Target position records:

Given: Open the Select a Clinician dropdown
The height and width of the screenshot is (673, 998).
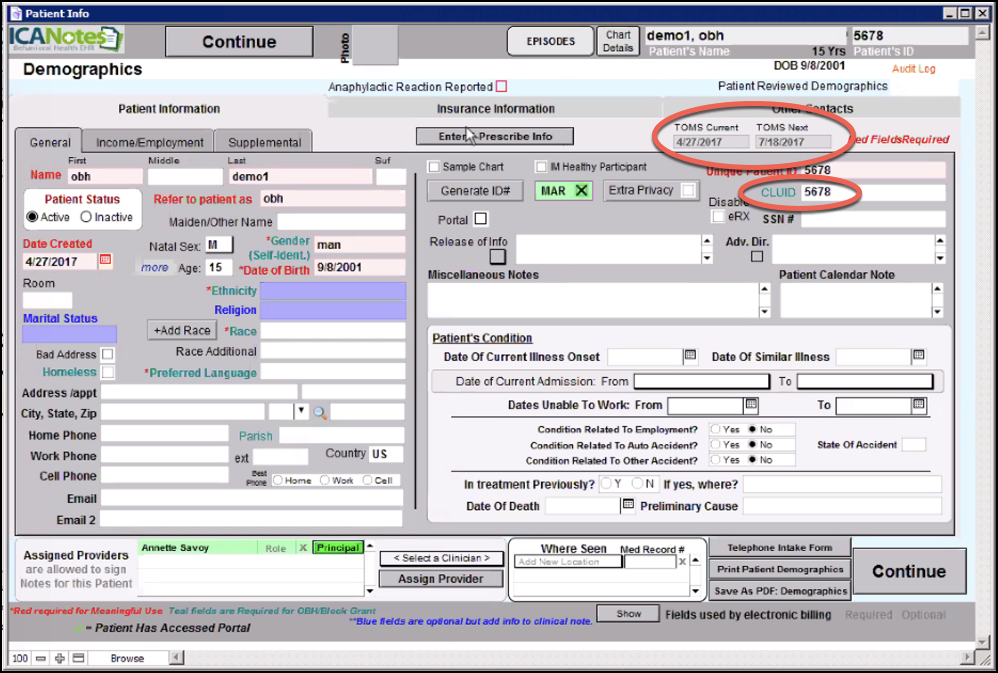Looking at the screenshot, I should coord(441,558).
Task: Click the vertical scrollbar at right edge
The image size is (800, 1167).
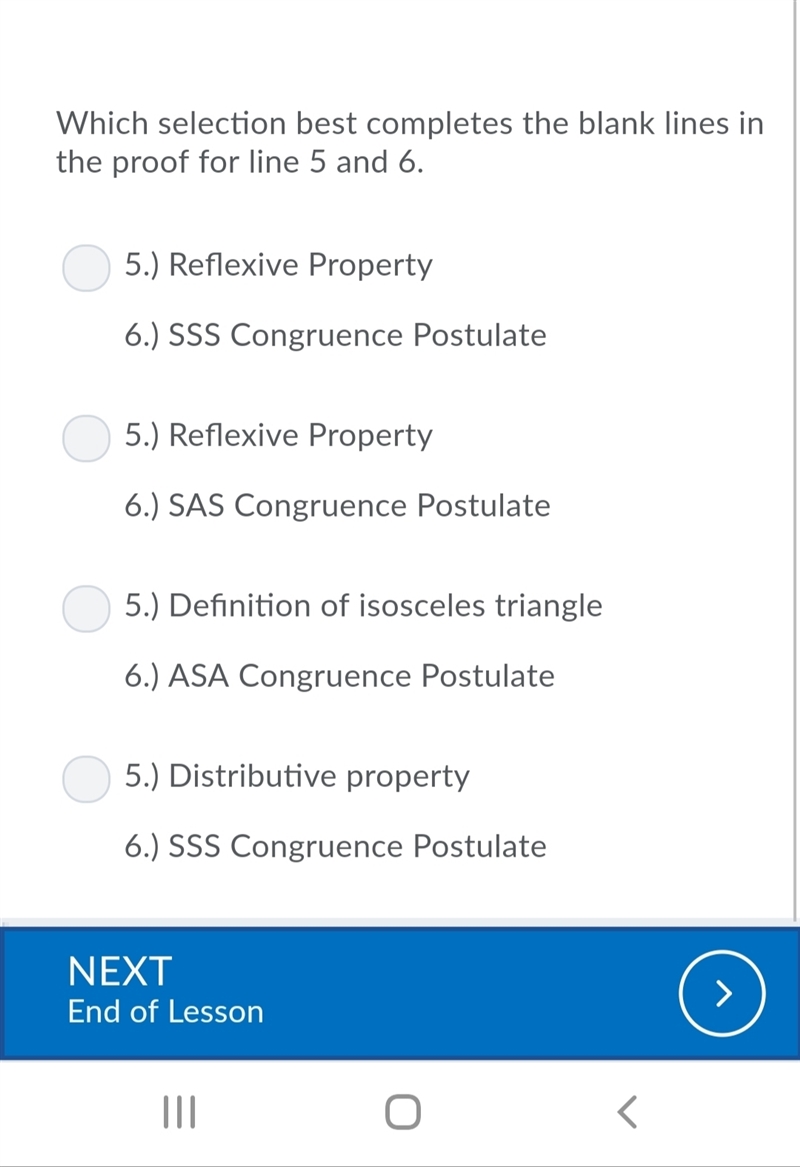Action: [796, 461]
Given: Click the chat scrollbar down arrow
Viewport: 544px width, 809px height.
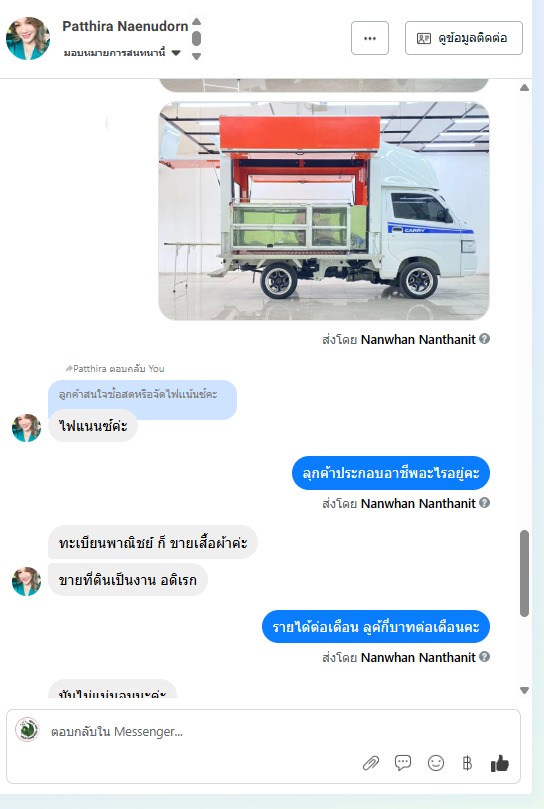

§ INSTRUCTIONS TO FOLLOW: Write down every line of the records above word for word, leaving out the pictures.

§ ANSWER BELOW:
Given: Open the Select a Clinician dropdown
The height and width of the screenshot is (673, 998).
Looking at the screenshot, I should coord(441,558).
Task: Click the vertical scrollbar at right edge
The image size is (800, 1167).
Action: [796, 461]
Given: Click the chat scrollbar down arrow
Viewport: 544px width, 809px height.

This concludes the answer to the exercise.